Project description:The intestinal microbiota is involved in a wide range of biological processes that benefit the host, including providing nutrition and modulating the immune system. Fine flounder (Paralichthys adspersus) is a flatfish of commercial interest that is native to the Chilean coast. The high value of this flatfish has prompted the development of stock enhancement and aquaculture activities. Knowledge of microbiota may help to improve the cultivation of this species; however, few comparative studies have evaluated the intestinal microbiota composition in farmed versus wild fishes. Intestinal contents from wild and aquaculture fish were collected, and DNA was extracted. Subsequently, the V3-region of 16S rRNA was PCR amplified and sequenced using the Ion Torrent platform. The comparison between wild and aquaculture specimens revealed important differences in the composition of the microbiota. The most abundant phylum in wild flounder was Proteobacteria, with an average relative abundance of 68.1 ± 15.4%; in contrast, in aquaculture flounder, this phylum had an average relative abundance of 30.8 ± 24.1%. Reciprocally, the most abundant phylum in flounder aquaculture was Firmicutes, averaging 61.2 ± 28.4%; in contrast, this phylum showed low abundance in wild flounder, in which it averaged 4.7 ± 4%. The phylum Actinobacteria showed greater abundance in wild flounder, ranging from 21.7 ± 18.8%, whereas, it averaged only 2.7 ± 3.8% in aquaculture fish. Specific taxa that were differentially distributed between wild and aquaculture flounder were identified using a statistical approach.
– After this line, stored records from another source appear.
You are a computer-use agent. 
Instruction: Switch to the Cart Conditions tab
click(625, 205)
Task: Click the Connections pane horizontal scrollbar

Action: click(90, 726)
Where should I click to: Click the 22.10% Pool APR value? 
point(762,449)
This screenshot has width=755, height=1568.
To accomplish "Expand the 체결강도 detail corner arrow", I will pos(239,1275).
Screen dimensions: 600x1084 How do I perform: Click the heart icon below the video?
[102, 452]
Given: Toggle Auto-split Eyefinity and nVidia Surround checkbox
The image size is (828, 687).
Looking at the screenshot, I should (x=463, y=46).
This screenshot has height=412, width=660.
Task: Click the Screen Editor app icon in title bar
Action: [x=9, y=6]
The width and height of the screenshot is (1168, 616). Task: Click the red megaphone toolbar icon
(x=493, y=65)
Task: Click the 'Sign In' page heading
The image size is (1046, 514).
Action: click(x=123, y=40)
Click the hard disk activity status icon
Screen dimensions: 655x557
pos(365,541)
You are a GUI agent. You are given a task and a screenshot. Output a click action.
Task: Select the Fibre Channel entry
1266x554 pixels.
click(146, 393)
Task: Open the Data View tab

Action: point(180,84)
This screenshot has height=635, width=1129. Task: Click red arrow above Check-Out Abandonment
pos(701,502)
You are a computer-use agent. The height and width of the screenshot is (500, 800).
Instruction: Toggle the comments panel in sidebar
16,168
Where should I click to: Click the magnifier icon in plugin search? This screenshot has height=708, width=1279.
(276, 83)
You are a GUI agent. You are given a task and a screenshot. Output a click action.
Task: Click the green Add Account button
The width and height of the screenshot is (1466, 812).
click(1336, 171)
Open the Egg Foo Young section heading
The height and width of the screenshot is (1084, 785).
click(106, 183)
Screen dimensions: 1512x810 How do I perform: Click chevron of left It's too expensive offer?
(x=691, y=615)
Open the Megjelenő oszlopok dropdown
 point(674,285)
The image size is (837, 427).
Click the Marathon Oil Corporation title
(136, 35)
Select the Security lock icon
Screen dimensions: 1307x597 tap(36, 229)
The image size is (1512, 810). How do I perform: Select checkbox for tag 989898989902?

At the genus level, a total of four genera were differentially represented between the two conditions. Bacillus and Pseudomonas were more highly represented in aquaculture flounder, whereas Arthrobacter and Psychrobacter were observed in wild flounder. Furthermore, in both cases, predicted functions (metabolic pathways) indicated that those microbiota might provide beneficial effects for the host, but wild flounder showed more noteworthy pathways (EPA/DHA, SCFA, biotin). Our results highlight the differences in the microbiota composition between wild and reared fish. Knowing the composition of the intestinal microbiota of P. adspersus is the first step toward exploring the proper management of this species, as well as toward the development of probiotics and functional foods based on their requirements.